BEGIN PASSAGE PROVIDED
Floyd Milton Baker (December 1, 1891 – April 2, 1986) was a provincial politician from Alberta, Canada. He served as a member of the Legislative Assembly of Alberta from 1935 to 1967 sitting with the Social Credit caucus in government.

==Political career==
Baker ran for a seat to the Alberta Legislature in the 1935 Alberta general election standing as a Social Credit candidate in the electoral district of Clover Bar. He defeated three other candidates easily to pick up the district for his party.

Baker was tasked with managing the by-election campaign for candidate Clarence Tade in a by-election held in the Athabasca riding on November 7, 1938. Tade won the race with a comfortable margin to hold the seat for Social Credit.

The 1940 Alberta general election would see a much closer result. Baker would face a tough three-way race that went into the second vote count. He would edge out Co-operative Commonwealth candidate David Roberts whom he faced for the second election in a row by less than 200 votes to hold his seat.

Baker would face Roberts again in a two-way battle in the 1944 Alberta general election. He would gain some vote share over the last election to hold his seat with a solid majority.

The 1948 Alberta general election would see the opposition vote collapse. Baker would also lose a little bit of his vote share compared to the last election but he would hold his district easily defeating two other candidates to win his fourth term in office.

Baker ran for a fifth term in office in the 1952 Alberta general election. He won a solid majority to return to office defeating two other candidates. Baker continued to lose popular vote share for the second election in a row.

The 1955 Alberta general election saw a hotly contested four-way race. Despite a slight increase in his popular vote Baker was unable to secure a majority. He was returned to office in the third vote count defeating Liberal candidate Wilfred McLean.

Baker ran for a seventh term in office in the 1959 Alberta general election. He faced three other candidates defeating them with a substantial majority to hold his seat.

Baker ran for his eighth and final term in the 1963 Alberta general election. His popularity continued to increase as he was returned to office easily defeating three other candidates.

Baker retired from provincial politics at dissolution of the assembly in 1967.
END PASSAGE PROVIDED
• ASSIGNED TASK
In the passage on Floyd Milton Baker, start at "Baker was tasked" and end after "for Social Credit.", substituting "Peace River" for "Athabasca".
BEGIN RECORDED INFORMATION
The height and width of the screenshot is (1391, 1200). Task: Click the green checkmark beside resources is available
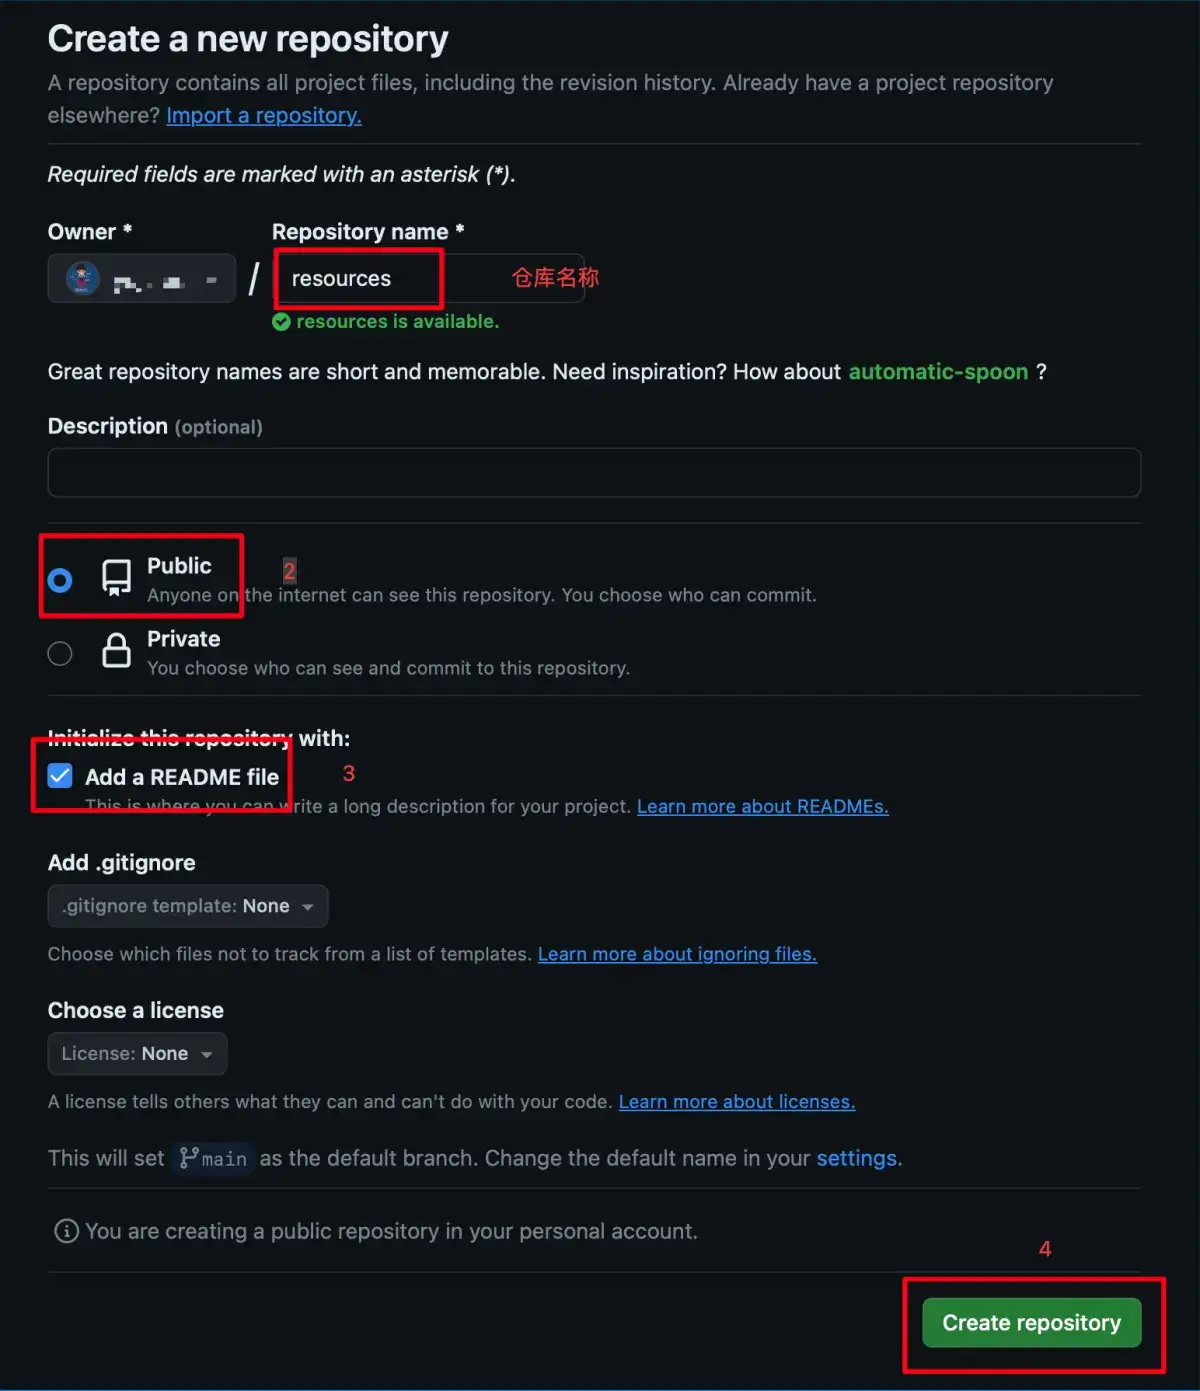(x=281, y=321)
END RECORDED INFORMATION
• SOLVED EXERCISE
Baker was tasked with managing the by-election campaign for candidate Clarence Tade in a by-election held in the Peace River riding on November 7, 1938. Tade won the race with a comfortable margin to hold the seat for Social Credit.